# Exercise set:
1 – Print the part of the CIA memorandum on a presidential letter to ambassadors word for word, starting at "With respect to" and ending at "understand it otherwise.".
2 – Arrange the entries as a JSON list of strings, one string per line and blank lines omitted, starting at the line containing "The height and width of the screenshot is (607, 1079)." and ending at the line containing "The height and width of the screenshot is (765, 715).". Leave the pictures out of the answer.

# Document excerpt:
▬▬▬▬▬▬

280. Memorandum From the Deputy Director for Plans, Central Intelligence Agency (Karamessines) to the Executive Director—Comptroller (Colby)1

SUBJECT

  • Presidential Letter

Dear Bill:

1.
I am delighted to see that you share my view that we need to get a Presidential letter to Ambassadors instructing them to give our representatives in the field greater support and to discontinue the practice (which some of the Ambassadors actively pursue) of actually placing [Page 636] unnecessary impediments in our way.2 I touched on this in talking to Ken Dam, I have briefed the PFIAB full secretariat along these lines, I have given Gordon Gray a specific suggestion along these lines, and I have mentioned it to the DCI whose reaction was that I was perhaps being overly optimistic. He certainly is in favor of a try.
2.
With respect to your draft, I really do not believe it serves the purpose. I am afraid that any Ambassador reading it would see it as a further order from the President to bear down on CIA and to call for more direct participation and control in what we do. I think much of the language in your draft would be useful in impressing Ambassadors with the importance of the collection of national intelligence, but I would be interested in seeing such a letter define more clearly the fact that much of our activity in many countries overseas is so-called “third country” operations. This could be spelled out in more definitive terms since I know at least two or three Ambassadors who would not understand it otherwise.
3.

▬▬▬▬▬▬

# Material for this exercise:
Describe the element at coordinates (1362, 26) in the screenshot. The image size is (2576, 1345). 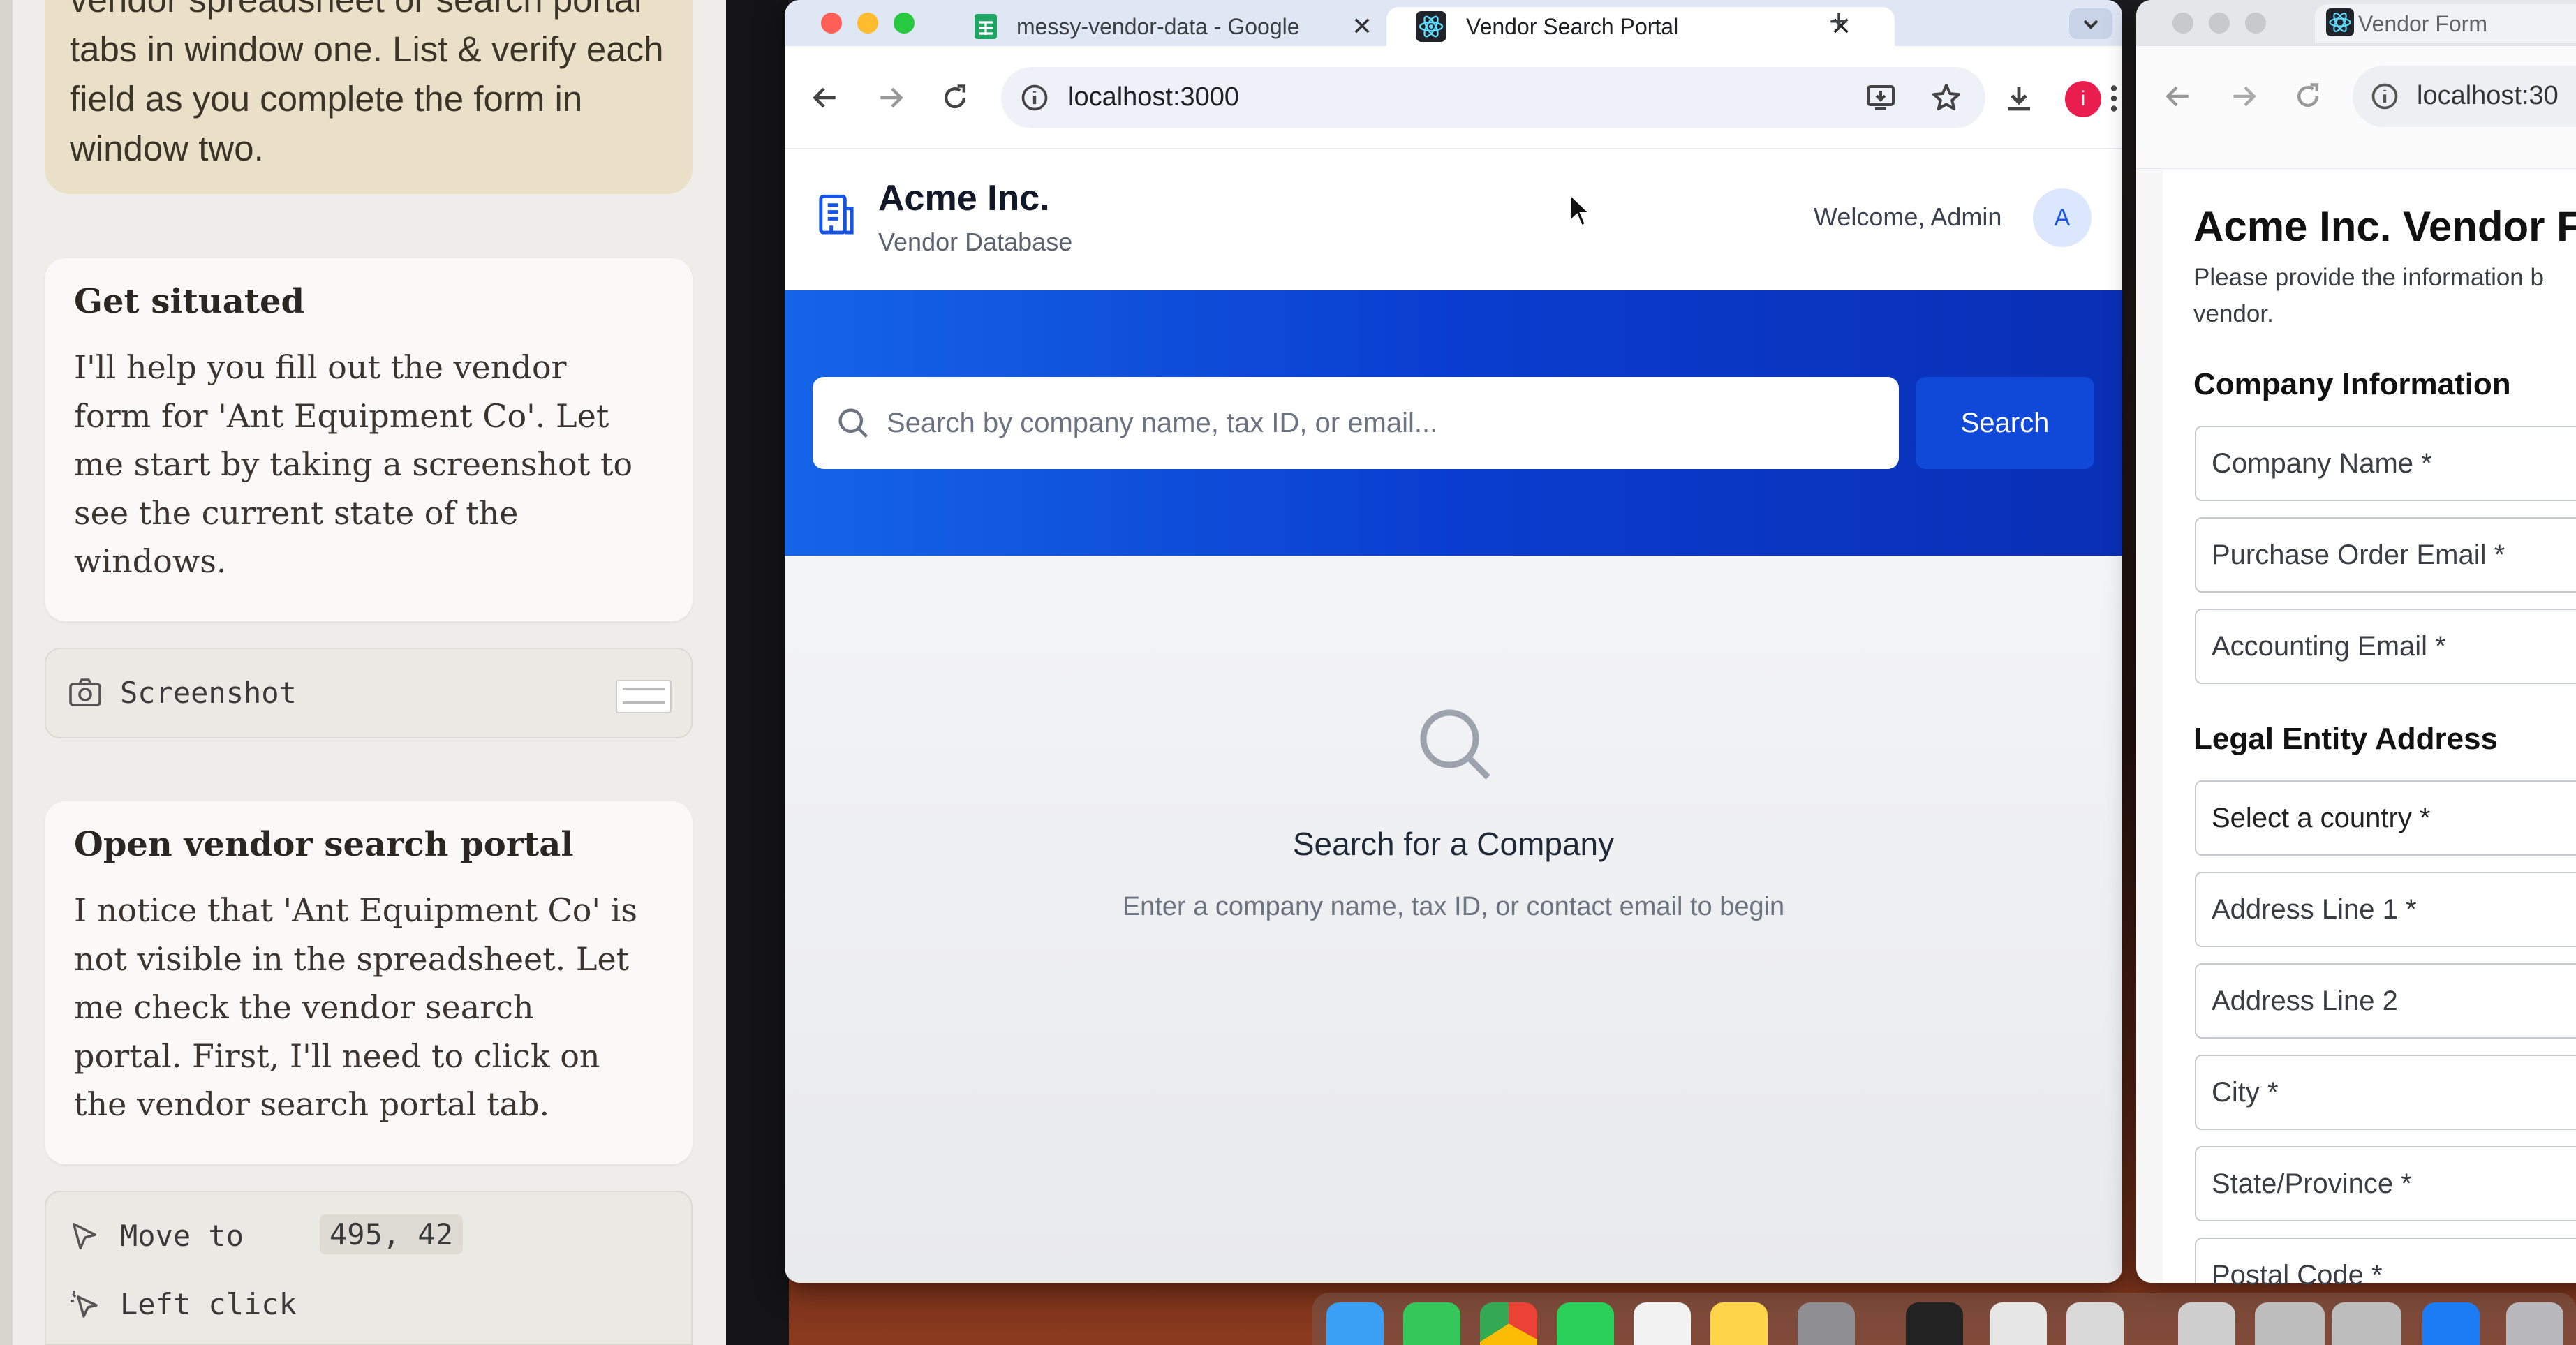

▬▬▬▬▬▬

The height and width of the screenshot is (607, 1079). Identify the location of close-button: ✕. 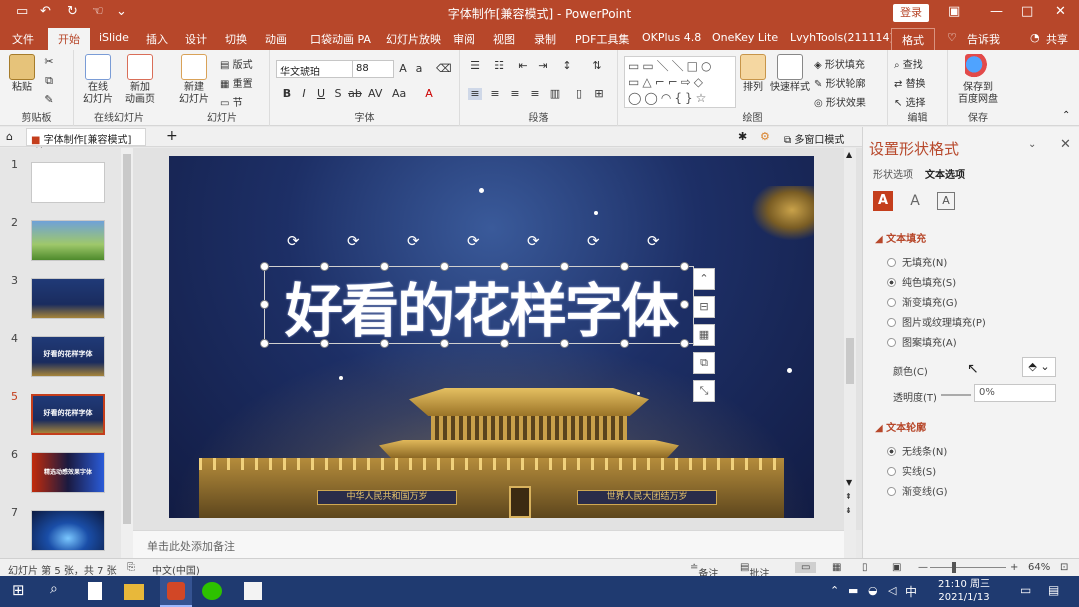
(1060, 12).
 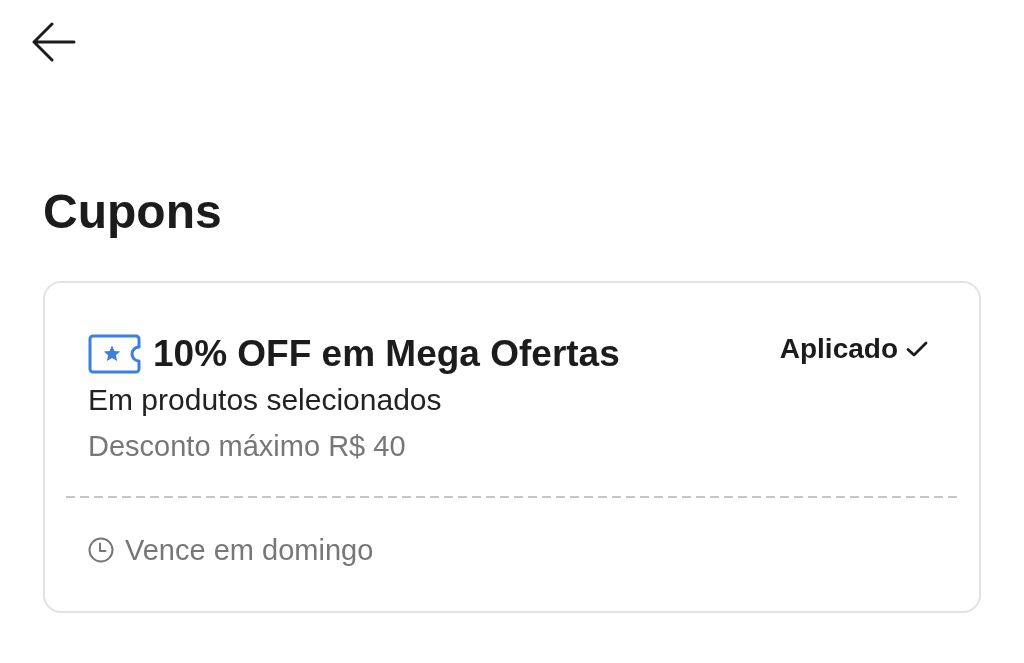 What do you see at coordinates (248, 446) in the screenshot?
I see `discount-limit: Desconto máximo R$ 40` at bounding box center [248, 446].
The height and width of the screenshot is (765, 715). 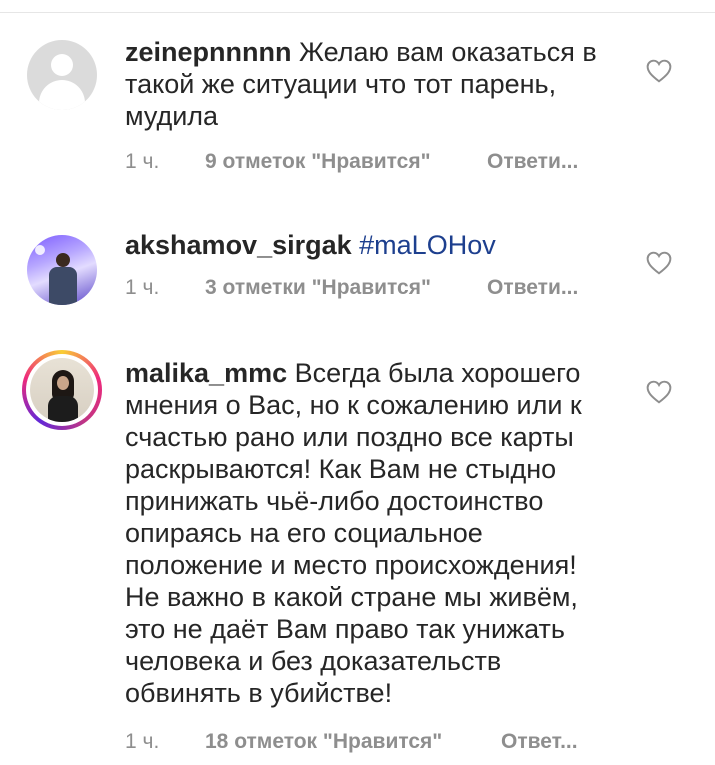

▬▬▬▬▬▬

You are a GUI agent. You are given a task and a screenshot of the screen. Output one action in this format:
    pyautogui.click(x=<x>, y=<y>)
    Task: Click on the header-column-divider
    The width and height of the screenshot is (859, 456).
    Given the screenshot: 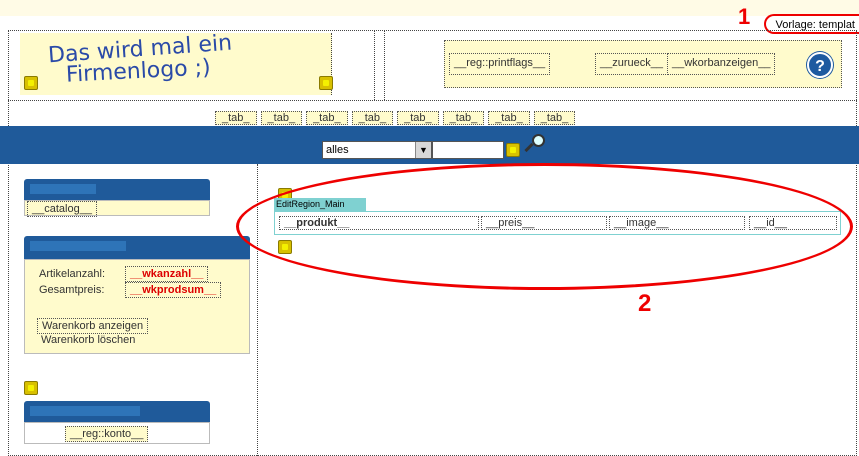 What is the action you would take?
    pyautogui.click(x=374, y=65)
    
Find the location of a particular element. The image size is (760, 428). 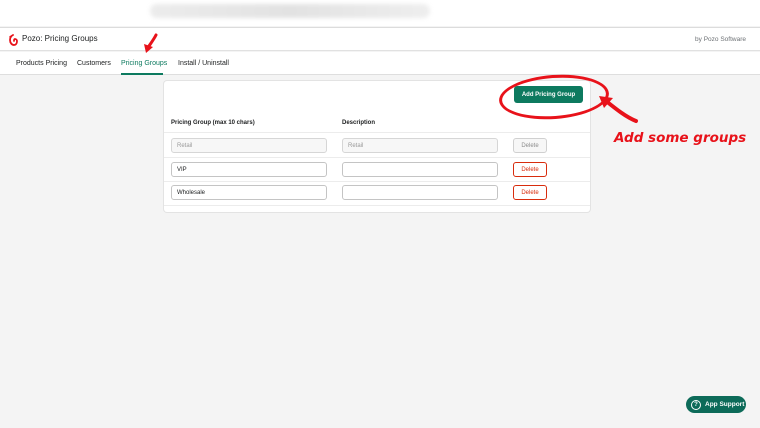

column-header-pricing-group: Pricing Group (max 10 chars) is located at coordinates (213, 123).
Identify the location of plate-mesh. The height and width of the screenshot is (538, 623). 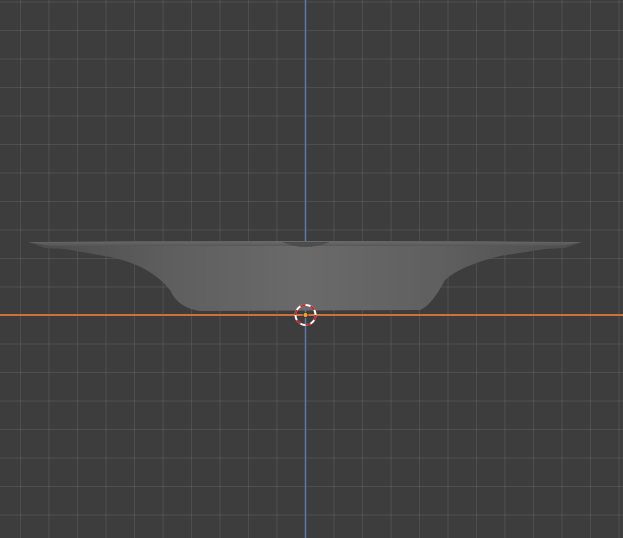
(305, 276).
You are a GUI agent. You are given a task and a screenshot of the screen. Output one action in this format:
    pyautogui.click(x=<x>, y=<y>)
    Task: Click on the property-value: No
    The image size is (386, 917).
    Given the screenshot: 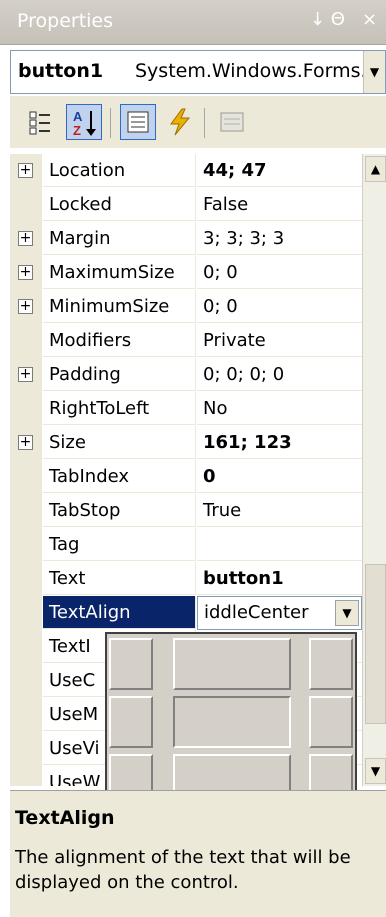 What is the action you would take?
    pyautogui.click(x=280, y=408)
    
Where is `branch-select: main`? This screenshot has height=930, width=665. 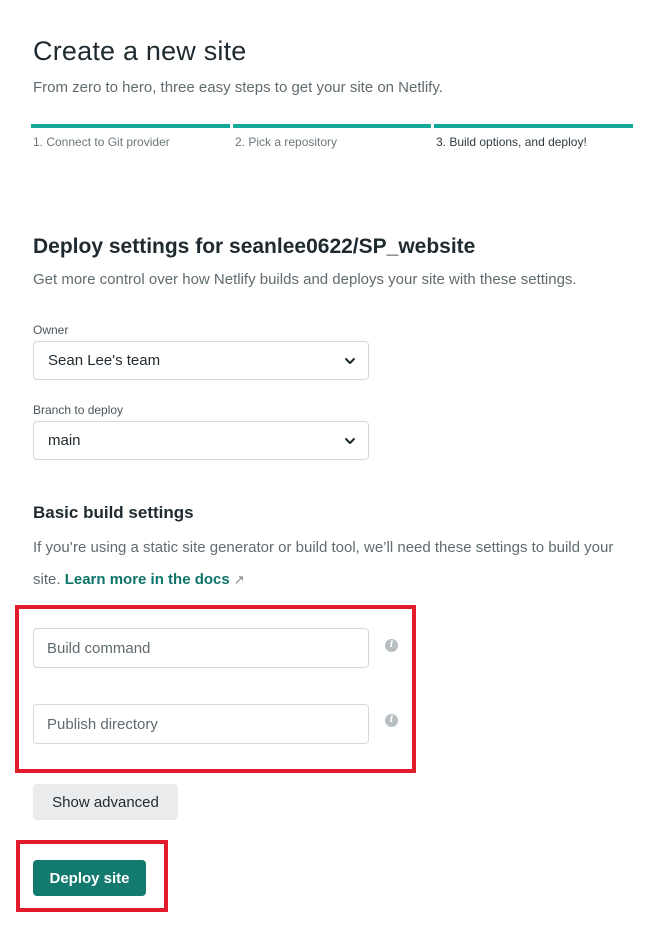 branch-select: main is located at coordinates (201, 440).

▬▬▬▬▬▬

# Replies:
1 –
With respect to your draft, I really do not believe it serves the purpose. I am afraid that any Ambassador reading it would see it as a further order from the President to bear down on CIA and to call for more direct participation and control in what we do. I think much of the language in your draft would be useful in impressing Ambassadors with the importance of the collection of national intelligence, but I would be interested in seeing such a letter define more clearly the fact that much of our activity in many countries overseas is so-called “third country” operations. This could be spelled out in more definitive terms since I know at least two or three Ambassadors who would not understand it otherwise.

2 –
[
  "The height and width of the screenshot is (607, 1079). Identify the location of close-button: ✕. ",
  "(1060, 12).",
  "  What do you see at coordinates (248, 446) in the screenshot?",
  "I see `discount-limit: Desconto máximo R$ 40` at bounding box center [248, 446].",
  "The height and width of the screenshot is (765, 715). "
]